Vermiculations  — Irregular lines or impressions like worm tracks.

Virtual Population  — Utilized stock.

Virtual population analysis (or cohort analysis)  — An analysis of the catches from a given year class over its life in the fishery. If 10 fish from the 1968 year class were caught each year for 10 successive years from 1970 to 1979 (age 2 to age 11), then 100 fish would have been caught from the 1968 year class during its life in the fishery. Since 10 fish were caught during 1979, then 10 fish must have been alive at the beginning of that year. At the beginning of 1978, there must have been at least 20 fish alive because 10 were caught in 1978 and 10 more were caught in 1979. By working backward year by year, one can be virtually certain that at least 100 fish were alive at the beginning of 1970. A virtual population analysis goes a step further and calculates the number of fish that must have been alive if some fish also died from causes other than fishing.

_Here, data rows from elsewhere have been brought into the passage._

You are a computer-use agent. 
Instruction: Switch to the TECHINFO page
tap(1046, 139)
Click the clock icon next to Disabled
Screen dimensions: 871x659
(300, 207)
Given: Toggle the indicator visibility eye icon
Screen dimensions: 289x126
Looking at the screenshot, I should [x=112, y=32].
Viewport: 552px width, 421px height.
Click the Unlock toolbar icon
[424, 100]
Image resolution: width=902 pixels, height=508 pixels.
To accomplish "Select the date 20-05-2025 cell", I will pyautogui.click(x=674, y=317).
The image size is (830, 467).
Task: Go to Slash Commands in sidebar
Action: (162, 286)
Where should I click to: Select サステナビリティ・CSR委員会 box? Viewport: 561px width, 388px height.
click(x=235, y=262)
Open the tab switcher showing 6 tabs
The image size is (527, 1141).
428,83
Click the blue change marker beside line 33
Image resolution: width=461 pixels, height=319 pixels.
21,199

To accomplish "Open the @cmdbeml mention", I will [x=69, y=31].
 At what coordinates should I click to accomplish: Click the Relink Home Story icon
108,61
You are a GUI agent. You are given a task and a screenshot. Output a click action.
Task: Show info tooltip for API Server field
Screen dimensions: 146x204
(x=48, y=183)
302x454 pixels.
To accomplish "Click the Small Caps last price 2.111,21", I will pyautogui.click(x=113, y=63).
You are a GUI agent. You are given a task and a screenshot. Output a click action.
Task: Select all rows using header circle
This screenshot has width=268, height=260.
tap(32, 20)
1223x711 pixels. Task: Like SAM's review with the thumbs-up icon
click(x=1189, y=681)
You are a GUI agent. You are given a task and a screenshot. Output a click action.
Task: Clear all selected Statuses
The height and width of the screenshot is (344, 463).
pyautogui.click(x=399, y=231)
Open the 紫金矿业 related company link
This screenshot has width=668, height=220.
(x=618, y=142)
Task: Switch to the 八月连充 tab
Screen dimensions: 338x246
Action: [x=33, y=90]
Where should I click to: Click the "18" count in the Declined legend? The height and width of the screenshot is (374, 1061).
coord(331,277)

Vomer — The most anterior bone of the roof of the mouth; may bear teeth.

Warmwater fish — A broad classification on non-salmonid fish that generally have at least one spiny ray, have pelvic and pectoral fins located behind the gills, and are usually suited for water that consistently exceeds 70 degrees F.

Weak stock  — Listed in the Integrated System Plan's list of stocks of high or highest concern; listed in the American Fisheries Society report as at high or moderate risk of extinction; or stocks the National Marine Fisheries Service - National Oceanic and Atmospheric Administration (NOAA) has listed. “Weak stock” is an evolving concept; the Council does not purport to establish a fixed definition. Nor does the Council imply that any particular change in management is required because of this definition.

Weir (fish trap)  — Usually a barrier constructed to catch upstream migrating adult fish.

Wild populations  — Fish that have maintained successful natural reproduction with little or no supplementation from hatcheries.

Wild stock  — A stock that is sustained by natural spawning and rearing in the natural habitat, regardless of parentage (includes native).

Year class (or cohort)  — Fish in a stock born in the same year. For example, the 1987 year class of cod includes all cod born in 1987, which would be age 1 in 1988. Occasionally, a stock produces a very small or very large year class which can be pivotal in determining stock abundance in later years.

Yearling — A one year old fish.

Yield-per-recruit  — The expected lifetime yield-per-fish of a specific age (e.g., per age 2 individual). For a given exploitation pattern, rate of growth, and natural mortality, an expected equilibrium value of Y/R can be calculated for each level of F.

Yolk  — The food part of an egg.

Zooplankton — Small aquatic animals that are suspended or swimming in water.